Annotation, In Silico Prediction of Mutation and Prioritization
High confidence variants were called using VariantMetaCaller [27] from the dataset including 14 Tanzanian SCD patients (nine with high HbF and five with low HbF levels). We used ANNOVAR [32] to perform gene-based annotation to detect whether SNPs cause protein coding changes and to produce a list of the amino acids that are affected. ANNOVAR contains up to 21 different functional scores including SIFT [33, 34], LRT [35], MutationTaster, MutationAssessor [36], FATHMM [37], fathmm-MKL [38], RadialSVM, LR, PROVEAN, MetaSVM, MetaLR, DANN, M-CAP, Eigen, GenoCanyon [39], CADD [40], GERP++ [41], Polyphen2 HVAR, Polyphen2 HDIV[42] and PhyloP, SiPhy [43].
From the resulting functional annotated dataset, we first filtered variants for rarity, exonic variants, non-synonymous, stop codons, predicted functional significance and deleteriousness [33, 34]. First, the resulting functional annotated data set was independently filtered for predicted functional status (of which each predicted functional status is "deleterious" (D), "probably damaging" (D), "disease_causing_automatic" (A) or "disease_causing" (D) [44, 45, 46] from these 21 in silico prediction mutation tools. Recent evaluation of in silico prediction tools for mutation effects suggested these tools are quite similar [47]. However, the evaluation of these tools was conducted mostly in non-African populations. Here we opted for an extreme casting vote approach to retain only a variant if it had at least 17 predicted functional status “D” or “A” out of 21, as one can expect a true in silico mutant variant to similarly be reported from most of these tools. Second, the retained variants were further filtered for rarity, exonic variants, nonsynonymous mutations, yielding a final candidate list of predicted mutant and genetic modifier variants.
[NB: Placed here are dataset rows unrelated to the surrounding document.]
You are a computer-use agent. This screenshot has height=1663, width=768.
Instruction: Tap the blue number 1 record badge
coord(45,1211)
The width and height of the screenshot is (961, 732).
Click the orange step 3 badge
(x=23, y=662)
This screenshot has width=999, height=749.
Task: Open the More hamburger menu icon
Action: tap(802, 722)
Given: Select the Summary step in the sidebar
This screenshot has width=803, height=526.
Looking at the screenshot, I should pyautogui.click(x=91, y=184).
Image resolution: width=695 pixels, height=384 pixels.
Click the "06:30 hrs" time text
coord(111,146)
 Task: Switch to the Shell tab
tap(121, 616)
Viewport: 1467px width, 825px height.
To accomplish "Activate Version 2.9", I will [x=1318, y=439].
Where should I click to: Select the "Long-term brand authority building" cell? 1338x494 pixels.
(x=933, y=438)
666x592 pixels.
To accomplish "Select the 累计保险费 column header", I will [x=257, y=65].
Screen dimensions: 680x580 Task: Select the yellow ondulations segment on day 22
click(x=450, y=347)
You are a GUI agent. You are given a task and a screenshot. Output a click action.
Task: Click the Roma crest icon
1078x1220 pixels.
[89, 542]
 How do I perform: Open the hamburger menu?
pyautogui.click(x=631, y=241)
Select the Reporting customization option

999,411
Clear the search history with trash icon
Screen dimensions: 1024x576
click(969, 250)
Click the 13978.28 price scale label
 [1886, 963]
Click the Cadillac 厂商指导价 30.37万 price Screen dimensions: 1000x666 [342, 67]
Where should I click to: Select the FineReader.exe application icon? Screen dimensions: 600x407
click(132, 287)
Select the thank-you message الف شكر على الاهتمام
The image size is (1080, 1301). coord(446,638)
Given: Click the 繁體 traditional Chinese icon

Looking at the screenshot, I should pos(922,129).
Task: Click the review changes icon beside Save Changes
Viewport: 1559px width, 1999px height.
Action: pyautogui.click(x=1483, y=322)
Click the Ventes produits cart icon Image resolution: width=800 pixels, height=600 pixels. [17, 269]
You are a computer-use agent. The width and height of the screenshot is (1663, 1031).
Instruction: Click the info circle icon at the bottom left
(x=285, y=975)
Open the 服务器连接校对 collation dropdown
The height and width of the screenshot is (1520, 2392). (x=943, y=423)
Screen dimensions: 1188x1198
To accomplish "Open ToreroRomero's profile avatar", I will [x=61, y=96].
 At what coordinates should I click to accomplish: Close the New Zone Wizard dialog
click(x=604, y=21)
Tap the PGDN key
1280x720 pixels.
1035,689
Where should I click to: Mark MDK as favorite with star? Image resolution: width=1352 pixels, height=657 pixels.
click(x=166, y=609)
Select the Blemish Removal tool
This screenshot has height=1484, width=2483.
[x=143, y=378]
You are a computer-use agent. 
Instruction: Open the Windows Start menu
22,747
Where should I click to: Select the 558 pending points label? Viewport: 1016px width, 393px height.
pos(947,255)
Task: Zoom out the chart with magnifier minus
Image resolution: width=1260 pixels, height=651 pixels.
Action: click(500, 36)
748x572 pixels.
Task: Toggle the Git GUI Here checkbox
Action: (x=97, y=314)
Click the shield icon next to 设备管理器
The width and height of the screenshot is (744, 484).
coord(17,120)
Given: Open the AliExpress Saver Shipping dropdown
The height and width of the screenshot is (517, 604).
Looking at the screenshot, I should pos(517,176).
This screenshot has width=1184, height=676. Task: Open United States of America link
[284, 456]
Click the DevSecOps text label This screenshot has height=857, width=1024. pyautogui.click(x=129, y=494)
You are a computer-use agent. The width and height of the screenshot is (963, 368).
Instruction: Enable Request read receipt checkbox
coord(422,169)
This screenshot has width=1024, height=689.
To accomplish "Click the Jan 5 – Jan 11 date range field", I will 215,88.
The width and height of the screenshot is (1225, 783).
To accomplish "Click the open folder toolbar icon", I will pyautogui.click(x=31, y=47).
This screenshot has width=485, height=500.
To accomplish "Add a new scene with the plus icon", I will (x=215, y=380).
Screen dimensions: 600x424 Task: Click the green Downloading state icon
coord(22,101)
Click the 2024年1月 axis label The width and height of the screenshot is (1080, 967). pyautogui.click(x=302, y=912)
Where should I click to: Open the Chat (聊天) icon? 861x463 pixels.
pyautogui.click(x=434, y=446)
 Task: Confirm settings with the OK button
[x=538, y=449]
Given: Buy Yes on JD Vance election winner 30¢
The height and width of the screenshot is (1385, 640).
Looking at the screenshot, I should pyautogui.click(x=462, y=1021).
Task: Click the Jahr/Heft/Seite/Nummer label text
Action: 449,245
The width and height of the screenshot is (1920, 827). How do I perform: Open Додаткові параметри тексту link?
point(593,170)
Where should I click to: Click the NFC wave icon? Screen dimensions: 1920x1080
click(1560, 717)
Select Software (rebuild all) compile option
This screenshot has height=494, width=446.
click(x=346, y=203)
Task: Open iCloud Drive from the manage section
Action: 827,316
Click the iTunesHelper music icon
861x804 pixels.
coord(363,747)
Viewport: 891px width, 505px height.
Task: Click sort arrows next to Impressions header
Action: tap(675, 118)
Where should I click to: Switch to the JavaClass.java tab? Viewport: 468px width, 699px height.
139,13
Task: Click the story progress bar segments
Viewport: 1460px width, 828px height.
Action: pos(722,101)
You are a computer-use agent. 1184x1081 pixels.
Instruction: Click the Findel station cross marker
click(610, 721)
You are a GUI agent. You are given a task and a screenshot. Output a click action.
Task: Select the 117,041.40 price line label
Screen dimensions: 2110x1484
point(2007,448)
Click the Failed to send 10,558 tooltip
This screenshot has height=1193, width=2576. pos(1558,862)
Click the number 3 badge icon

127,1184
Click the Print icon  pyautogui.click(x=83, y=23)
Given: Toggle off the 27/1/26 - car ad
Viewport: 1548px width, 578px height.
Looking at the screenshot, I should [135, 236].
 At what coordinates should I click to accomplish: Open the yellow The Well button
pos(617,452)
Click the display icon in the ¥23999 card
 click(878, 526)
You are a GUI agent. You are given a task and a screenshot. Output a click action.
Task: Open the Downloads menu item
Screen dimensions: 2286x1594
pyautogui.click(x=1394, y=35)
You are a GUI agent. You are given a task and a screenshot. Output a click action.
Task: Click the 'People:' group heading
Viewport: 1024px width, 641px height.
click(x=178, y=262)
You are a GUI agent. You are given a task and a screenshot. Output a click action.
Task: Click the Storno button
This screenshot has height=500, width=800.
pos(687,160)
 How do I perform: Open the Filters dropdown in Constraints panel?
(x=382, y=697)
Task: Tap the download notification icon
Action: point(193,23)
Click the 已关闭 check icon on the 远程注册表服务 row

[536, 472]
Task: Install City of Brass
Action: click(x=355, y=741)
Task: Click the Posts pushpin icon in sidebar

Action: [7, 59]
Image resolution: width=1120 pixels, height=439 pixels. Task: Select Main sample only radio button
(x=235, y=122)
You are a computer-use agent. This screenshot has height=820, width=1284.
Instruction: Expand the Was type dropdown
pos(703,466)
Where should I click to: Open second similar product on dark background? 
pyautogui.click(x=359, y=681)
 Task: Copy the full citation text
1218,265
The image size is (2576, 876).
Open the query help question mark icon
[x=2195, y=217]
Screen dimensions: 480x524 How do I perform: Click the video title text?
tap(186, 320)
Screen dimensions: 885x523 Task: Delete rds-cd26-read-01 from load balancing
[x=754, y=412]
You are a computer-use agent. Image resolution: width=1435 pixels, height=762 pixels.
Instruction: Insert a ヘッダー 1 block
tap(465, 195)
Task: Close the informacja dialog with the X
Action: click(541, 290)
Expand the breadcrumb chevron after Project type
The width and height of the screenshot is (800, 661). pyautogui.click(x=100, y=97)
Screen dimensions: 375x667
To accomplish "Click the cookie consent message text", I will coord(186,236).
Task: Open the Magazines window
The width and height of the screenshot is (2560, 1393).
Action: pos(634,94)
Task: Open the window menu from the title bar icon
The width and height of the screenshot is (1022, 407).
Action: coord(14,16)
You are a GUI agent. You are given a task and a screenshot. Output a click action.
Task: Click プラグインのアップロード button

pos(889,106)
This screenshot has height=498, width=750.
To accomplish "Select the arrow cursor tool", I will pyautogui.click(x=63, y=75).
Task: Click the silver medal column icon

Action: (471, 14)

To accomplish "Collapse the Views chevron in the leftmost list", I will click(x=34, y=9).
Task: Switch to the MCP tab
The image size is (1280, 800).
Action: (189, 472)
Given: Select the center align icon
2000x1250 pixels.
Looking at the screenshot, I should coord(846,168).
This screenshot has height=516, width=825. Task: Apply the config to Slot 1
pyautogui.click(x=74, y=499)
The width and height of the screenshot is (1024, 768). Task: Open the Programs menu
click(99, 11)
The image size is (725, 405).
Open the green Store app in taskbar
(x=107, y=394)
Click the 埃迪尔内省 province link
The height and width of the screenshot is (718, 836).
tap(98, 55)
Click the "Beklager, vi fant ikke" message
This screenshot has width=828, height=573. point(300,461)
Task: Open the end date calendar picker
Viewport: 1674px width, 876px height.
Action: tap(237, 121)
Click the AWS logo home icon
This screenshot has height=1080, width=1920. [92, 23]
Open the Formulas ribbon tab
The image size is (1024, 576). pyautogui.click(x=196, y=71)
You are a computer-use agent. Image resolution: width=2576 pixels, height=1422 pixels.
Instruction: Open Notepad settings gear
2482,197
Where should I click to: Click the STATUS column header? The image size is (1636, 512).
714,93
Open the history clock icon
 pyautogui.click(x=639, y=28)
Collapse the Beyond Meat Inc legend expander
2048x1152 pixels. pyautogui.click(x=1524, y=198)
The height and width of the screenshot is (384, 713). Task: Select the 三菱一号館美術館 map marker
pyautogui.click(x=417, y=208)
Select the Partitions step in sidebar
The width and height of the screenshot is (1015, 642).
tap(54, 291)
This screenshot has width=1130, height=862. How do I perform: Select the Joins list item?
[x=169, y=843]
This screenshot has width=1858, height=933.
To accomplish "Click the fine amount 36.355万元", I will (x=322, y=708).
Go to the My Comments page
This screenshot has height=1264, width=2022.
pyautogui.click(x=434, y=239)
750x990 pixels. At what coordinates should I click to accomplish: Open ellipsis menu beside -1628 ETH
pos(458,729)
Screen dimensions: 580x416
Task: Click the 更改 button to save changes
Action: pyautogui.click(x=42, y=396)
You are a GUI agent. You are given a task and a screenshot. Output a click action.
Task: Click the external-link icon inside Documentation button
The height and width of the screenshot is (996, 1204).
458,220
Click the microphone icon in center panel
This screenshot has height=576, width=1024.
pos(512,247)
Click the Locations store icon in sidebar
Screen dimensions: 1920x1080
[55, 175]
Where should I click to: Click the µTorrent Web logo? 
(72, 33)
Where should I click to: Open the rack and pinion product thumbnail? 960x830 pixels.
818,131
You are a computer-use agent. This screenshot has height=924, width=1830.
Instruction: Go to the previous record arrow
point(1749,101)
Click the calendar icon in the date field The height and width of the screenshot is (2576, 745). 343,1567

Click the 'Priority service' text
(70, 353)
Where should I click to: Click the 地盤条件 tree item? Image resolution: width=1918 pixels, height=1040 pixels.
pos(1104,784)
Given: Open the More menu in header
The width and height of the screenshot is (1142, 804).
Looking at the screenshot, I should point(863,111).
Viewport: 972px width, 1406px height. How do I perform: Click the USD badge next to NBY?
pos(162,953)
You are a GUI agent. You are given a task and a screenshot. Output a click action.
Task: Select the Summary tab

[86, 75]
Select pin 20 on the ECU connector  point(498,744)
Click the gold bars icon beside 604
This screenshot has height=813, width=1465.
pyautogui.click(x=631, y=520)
Network and Enrichment Analysis
To find out how predicted in silico mutant and modifier genes interact with others at the systems level, we analyzed how the set of all interactive genes from knowledge-based Protein-Protein Interaction (PPI) interacted with our identified in silico mutant genes and the rest of targeted genes, respectively. This has enabled the identification of potential biological pathways in which these genes participate. To achieve this, we first mapped the identified mutant SNPs to their closest genes. We mapped genes to a comprehensive human Protein-Protein Interaction (PPI) network [48, 49] to identify sub-networks containing mutant and genetics modifier variant genes and their interactions. Using the Enrichr software [50], we examined how closely these genes within the extracted sub-networks are associated with human phenotypes and elucidate biological processes and pathways in which these genes participate, molecular functions and association with potential human phenotypes. The most significant pathway enriched for genes in the networks were selected from KEGG [51], Panther [52], Biocarta [53] and Reactome [54]. Gene ontologies, including molecular functions and biological processes, from the Gene Ontology database [55].